Take the entries that follow and return exactly the lines from the one holding "Task: Print the Автоистория report" through the one holding "Given: Open the How to sign message? link", both included. Nothing else is needed.

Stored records
══════
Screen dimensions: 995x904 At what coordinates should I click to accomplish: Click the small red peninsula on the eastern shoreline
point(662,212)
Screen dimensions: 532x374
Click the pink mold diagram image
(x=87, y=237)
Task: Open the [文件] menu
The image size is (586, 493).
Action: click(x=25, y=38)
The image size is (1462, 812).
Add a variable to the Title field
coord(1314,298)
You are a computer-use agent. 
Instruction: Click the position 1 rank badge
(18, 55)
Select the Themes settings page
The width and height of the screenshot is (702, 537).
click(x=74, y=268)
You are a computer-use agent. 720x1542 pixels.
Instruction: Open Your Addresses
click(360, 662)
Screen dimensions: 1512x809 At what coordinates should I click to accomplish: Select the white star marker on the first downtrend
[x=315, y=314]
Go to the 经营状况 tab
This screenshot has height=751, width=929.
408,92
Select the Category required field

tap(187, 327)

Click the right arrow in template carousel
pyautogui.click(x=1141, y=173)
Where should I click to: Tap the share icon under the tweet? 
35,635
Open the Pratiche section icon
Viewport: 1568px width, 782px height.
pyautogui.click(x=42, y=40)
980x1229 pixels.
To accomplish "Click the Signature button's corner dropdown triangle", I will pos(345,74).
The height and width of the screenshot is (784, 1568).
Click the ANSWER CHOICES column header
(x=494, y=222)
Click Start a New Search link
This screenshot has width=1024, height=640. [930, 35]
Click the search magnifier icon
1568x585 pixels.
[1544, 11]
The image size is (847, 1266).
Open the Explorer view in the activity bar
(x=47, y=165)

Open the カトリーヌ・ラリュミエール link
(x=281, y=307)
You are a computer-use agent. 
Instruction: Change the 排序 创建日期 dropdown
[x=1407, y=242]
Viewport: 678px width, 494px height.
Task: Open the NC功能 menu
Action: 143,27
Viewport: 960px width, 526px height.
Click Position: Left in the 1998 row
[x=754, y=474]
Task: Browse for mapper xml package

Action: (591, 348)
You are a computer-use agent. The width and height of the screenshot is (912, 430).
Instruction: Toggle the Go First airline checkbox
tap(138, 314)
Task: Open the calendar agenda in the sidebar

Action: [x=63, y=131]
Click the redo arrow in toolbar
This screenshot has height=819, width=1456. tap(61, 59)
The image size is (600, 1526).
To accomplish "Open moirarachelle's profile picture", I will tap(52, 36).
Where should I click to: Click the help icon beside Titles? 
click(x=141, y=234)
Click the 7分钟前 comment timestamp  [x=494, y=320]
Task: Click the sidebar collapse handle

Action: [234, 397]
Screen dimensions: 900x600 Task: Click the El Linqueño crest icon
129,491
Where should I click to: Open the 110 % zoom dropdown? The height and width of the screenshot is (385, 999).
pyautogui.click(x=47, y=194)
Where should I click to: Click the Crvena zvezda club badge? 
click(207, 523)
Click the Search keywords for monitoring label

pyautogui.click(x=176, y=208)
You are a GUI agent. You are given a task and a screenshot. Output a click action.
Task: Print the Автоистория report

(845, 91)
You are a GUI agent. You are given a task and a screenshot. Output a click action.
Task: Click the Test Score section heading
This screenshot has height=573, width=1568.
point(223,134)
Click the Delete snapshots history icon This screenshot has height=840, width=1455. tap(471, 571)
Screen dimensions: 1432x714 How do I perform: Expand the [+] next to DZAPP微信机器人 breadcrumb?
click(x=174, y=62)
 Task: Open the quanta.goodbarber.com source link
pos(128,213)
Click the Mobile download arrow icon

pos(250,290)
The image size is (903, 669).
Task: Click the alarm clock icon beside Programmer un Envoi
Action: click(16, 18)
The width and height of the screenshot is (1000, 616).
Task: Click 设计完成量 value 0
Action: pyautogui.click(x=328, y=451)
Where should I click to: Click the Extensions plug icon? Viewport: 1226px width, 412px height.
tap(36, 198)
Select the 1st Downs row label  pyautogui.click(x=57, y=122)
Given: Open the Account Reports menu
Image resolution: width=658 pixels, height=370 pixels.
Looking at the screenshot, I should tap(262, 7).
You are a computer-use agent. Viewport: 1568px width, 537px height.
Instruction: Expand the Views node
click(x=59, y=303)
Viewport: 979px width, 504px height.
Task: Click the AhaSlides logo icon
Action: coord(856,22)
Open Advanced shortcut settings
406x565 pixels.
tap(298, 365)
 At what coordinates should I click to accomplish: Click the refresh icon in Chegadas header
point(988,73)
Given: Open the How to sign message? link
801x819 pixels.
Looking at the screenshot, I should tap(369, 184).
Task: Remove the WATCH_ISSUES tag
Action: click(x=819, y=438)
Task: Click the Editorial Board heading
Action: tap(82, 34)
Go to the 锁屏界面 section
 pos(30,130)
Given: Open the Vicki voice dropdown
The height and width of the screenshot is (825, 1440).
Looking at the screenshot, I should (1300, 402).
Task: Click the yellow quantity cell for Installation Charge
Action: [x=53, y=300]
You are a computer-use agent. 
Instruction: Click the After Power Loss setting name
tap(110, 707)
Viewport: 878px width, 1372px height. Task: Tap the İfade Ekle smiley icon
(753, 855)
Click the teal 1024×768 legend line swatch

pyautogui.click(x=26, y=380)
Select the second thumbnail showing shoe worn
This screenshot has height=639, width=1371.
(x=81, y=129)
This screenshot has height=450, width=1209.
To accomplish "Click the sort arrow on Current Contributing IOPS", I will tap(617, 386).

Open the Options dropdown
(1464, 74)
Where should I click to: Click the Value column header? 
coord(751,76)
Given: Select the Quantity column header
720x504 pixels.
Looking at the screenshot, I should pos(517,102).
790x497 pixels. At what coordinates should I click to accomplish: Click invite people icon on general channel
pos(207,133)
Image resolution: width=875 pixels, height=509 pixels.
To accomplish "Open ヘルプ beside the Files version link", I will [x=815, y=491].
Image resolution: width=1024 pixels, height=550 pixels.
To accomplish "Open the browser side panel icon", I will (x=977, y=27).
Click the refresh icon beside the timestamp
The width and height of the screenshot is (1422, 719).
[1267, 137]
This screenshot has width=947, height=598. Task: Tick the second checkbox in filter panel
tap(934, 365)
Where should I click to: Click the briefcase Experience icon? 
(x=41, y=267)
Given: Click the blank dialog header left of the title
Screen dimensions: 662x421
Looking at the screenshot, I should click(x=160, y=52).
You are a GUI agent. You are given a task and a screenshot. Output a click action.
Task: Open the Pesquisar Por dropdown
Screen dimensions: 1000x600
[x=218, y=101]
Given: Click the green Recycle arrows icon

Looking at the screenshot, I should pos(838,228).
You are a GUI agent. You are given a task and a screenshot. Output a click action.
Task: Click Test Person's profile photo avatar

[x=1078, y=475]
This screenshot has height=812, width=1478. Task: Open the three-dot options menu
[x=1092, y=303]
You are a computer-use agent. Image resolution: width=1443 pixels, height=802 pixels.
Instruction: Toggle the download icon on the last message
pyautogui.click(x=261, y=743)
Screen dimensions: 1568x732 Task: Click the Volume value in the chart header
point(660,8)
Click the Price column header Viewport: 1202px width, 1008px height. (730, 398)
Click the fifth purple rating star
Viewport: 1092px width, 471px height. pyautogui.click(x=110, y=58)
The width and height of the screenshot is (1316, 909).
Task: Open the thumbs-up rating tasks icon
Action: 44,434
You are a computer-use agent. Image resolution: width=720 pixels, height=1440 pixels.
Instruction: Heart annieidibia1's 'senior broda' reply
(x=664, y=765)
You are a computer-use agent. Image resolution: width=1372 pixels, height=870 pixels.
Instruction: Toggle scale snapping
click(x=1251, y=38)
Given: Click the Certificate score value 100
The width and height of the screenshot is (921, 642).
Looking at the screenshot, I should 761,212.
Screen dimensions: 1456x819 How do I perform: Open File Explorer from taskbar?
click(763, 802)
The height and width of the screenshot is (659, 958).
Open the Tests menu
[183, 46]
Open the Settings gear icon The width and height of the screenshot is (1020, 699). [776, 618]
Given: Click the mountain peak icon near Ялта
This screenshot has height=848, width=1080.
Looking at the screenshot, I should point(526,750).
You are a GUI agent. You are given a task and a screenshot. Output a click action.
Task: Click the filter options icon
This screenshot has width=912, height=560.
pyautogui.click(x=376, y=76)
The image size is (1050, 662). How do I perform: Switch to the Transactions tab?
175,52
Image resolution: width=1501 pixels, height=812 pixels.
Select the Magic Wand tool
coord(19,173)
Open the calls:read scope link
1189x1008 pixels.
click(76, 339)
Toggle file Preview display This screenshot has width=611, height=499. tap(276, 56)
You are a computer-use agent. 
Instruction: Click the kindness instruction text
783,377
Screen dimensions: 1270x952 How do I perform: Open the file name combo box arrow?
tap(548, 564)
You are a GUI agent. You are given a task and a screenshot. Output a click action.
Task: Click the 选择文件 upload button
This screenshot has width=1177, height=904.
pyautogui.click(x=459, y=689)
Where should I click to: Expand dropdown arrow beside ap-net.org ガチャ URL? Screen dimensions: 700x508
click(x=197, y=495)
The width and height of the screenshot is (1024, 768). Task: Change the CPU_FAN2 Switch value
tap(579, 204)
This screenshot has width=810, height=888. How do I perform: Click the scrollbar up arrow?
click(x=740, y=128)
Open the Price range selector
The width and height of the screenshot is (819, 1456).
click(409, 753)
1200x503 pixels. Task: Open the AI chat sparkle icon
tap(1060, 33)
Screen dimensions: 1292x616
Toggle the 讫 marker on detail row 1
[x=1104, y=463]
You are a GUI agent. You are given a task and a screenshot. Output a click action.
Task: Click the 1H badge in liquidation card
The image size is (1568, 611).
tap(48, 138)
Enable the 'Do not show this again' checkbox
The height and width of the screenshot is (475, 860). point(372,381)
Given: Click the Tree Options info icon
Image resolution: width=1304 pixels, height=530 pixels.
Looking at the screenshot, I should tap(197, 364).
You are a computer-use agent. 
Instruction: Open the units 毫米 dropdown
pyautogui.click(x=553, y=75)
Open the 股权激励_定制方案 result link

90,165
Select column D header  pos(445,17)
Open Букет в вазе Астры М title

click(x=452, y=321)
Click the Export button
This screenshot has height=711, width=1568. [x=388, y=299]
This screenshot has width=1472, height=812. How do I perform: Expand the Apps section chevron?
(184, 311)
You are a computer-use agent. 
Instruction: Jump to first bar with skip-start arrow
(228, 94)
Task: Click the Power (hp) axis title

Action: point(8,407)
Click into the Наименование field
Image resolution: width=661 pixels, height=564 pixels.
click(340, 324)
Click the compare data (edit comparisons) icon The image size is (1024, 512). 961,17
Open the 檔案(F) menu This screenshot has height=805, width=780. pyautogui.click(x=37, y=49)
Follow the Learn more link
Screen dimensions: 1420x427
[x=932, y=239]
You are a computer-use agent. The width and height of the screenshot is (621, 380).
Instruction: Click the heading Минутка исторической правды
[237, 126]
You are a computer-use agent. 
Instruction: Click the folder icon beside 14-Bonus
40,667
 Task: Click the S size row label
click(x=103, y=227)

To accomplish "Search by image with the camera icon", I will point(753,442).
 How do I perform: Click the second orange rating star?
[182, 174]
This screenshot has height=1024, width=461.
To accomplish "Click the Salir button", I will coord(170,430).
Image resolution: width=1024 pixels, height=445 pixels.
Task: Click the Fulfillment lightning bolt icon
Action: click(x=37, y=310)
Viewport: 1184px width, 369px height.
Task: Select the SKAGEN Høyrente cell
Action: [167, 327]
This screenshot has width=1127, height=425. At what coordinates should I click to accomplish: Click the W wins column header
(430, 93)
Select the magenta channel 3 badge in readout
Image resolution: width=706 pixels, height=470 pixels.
══════
Result of the task:
Task: Print the Автоистория report

(845, 91)
You are a GUI agent. You are given a task and a screenshot. Output a click action.
Task: Click the Test Score section heading
This screenshot has height=573, width=1568.
point(223,134)
Click the Delete snapshots history icon This screenshot has height=840, width=1455. tap(471, 571)
Screen dimensions: 1432x714 How do I perform: Expand the [+] next to DZAPP微信机器人 breadcrumb?
click(x=174, y=62)
 Task: Open the quanta.goodbarber.com source link
pos(128,213)
Click the Mobile download arrow icon

pos(250,290)
The image size is (903, 669).
Task: Click the alarm clock icon beside Programmer un Envoi
Action: click(16, 18)
The width and height of the screenshot is (1000, 616).
Task: Click 设计完成量 value 0
Action: pyautogui.click(x=328, y=451)
Where should I click to: Click the Extensions plug icon? Viewport: 1226px width, 412px height.
tap(36, 198)
Select the 1st Downs row label  pyautogui.click(x=57, y=122)
Given: Open the Account Reports menu
Image resolution: width=658 pixels, height=370 pixels.
Looking at the screenshot, I should tap(262, 7).
You are a computer-use agent. Viewport: 1568px width, 537px height.
Instruction: Expand the Views node
click(x=59, y=303)
Viewport: 979px width, 504px height.
Task: Click the AhaSlides logo icon
Action: coord(856,22)
Open Advanced shortcut settings
406x565 pixels.
tap(298, 365)
 At what coordinates should I click to accomplish: Click the refresh icon in Chegadas header
point(988,73)
Given: Open the How to sign message? link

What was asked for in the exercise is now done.